> [PROMPT]:
Begin your copy at the line that holds "Patient Portal (111, 965)" and carry it through the final line of the data, writing out each line exactly and omitting pictures.

Recorded data
= = =

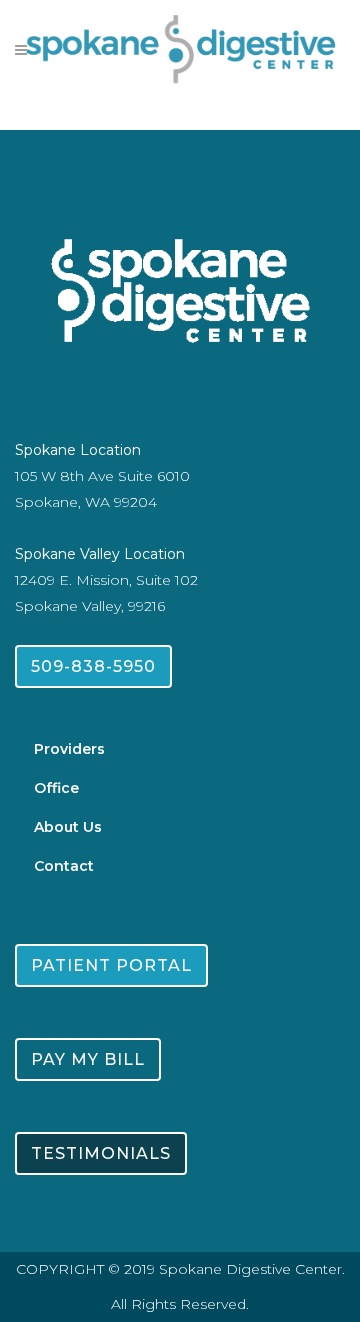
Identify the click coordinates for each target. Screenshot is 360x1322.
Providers (69, 749)
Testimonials (101, 1153)
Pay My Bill (88, 1059)
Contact (64, 866)
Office (56, 788)
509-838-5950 (93, 666)
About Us (68, 827)
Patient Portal (111, 965)
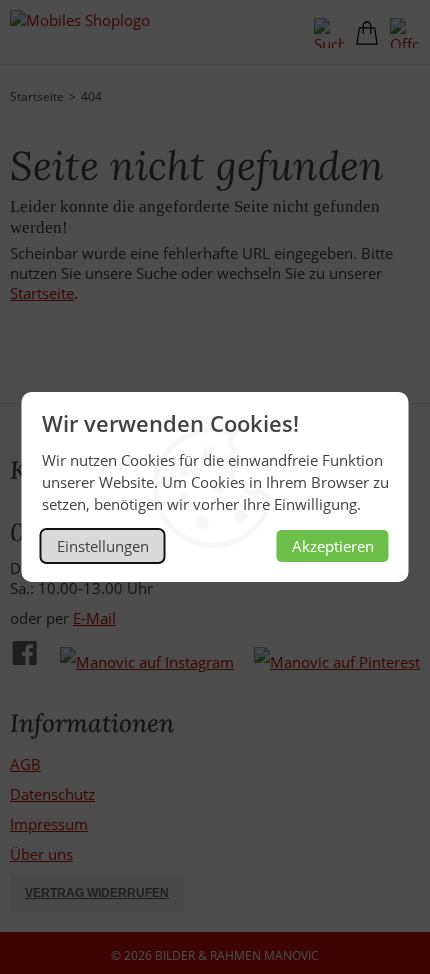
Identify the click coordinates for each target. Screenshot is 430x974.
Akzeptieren (333, 546)
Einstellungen (103, 546)
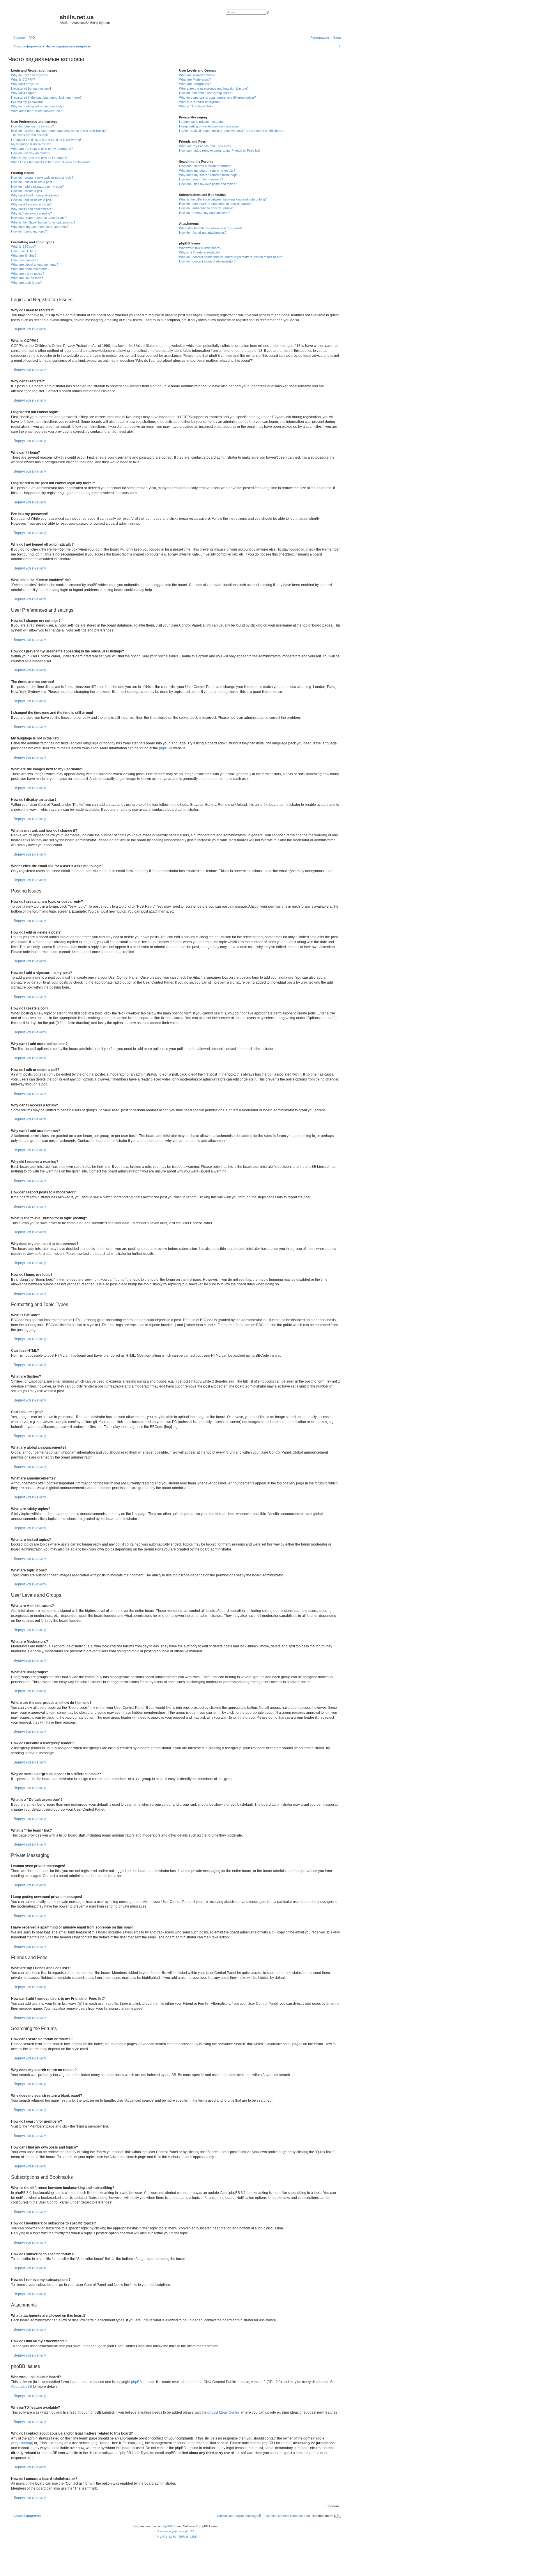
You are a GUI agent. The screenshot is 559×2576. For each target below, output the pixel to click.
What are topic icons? (26, 282)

= = =

> [RESULT OF THIS EXERCISE]:
Patient Portal (111, 965)
Identify the click coordinates for each target. Screenshot is 430x974.
Akzeptieren (333, 546)
Einstellungen (103, 546)
You are a GUI agent. The screenshot is 559×2576. For each target below, output the pixel to click.
What are topic icons? (26, 282)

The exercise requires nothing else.